**Your instructions:**
Extract the lines of the entries from the first line through the line containing "pos(300,111)", both included, and reproduce them unchanged.

(Records in a dataset)
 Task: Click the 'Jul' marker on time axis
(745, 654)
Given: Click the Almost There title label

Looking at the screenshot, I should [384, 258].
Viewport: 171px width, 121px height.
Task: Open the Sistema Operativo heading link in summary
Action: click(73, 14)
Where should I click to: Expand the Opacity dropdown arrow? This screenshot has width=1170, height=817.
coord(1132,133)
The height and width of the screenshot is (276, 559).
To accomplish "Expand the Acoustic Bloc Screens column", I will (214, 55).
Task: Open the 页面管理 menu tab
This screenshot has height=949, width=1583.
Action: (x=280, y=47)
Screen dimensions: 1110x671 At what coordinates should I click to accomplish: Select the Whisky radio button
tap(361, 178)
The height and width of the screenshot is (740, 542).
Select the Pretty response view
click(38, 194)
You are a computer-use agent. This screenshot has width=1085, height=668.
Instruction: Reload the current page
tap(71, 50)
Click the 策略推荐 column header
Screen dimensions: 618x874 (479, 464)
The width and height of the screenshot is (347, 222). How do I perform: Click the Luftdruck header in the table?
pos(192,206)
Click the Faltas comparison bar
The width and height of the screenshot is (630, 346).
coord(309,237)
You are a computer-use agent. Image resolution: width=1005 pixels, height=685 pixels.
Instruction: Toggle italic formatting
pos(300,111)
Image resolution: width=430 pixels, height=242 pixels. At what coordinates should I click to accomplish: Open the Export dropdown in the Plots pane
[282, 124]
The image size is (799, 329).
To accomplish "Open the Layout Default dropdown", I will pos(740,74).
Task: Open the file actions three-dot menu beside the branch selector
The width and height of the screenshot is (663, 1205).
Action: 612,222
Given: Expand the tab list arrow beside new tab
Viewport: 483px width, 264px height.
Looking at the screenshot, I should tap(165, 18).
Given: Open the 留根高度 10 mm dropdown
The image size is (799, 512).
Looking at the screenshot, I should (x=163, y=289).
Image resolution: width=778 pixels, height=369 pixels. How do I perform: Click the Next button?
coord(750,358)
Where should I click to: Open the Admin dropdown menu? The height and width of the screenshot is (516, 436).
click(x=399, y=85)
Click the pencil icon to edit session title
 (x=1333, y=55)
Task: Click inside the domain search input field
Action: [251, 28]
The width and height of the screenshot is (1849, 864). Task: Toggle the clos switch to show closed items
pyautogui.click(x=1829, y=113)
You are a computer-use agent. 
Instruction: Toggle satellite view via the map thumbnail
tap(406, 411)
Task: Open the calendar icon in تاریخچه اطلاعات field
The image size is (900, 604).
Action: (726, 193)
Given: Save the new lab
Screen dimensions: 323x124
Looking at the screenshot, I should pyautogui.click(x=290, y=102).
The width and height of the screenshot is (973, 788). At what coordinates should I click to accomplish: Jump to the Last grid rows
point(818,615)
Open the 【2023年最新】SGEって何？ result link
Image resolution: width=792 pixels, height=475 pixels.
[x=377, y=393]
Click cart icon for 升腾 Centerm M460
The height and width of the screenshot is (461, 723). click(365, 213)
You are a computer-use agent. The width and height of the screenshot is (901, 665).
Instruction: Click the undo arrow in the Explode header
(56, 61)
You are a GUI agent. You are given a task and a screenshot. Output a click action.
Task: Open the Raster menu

**The answer:**
 Task: Click the 'Jul' marker on time axis
(745, 654)
Given: Click the Almost There title label

Looking at the screenshot, I should [384, 258].
Viewport: 171px width, 121px height.
Task: Open the Sistema Operativo heading link in summary
Action: click(73, 14)
Where should I click to: Expand the Opacity dropdown arrow? This screenshot has width=1170, height=817.
coord(1132,133)
The height and width of the screenshot is (276, 559).
To accomplish "Expand the Acoustic Bloc Screens column", I will (214, 55).
Task: Open the 页面管理 menu tab
This screenshot has height=949, width=1583.
Action: (x=280, y=47)
Screen dimensions: 1110x671 At what coordinates should I click to accomplish: Select the Whisky radio button
tap(361, 178)
The height and width of the screenshot is (740, 542).
Select the Pretty response view
click(38, 194)
You are a computer-use agent. This screenshot has width=1085, height=668.
Instruction: Reload the current page
tap(71, 50)
Click the 策略推荐 column header
Screen dimensions: 618x874 (479, 464)
The width and height of the screenshot is (347, 222). How do I perform: Click the Luftdruck header in the table?
pos(192,206)
Click the Faltas comparison bar
The width and height of the screenshot is (630, 346).
coord(309,237)
You are a computer-use agent. Image resolution: width=1005 pixels, height=685 pixels.
Instruction: Toggle italic formatting
pos(300,111)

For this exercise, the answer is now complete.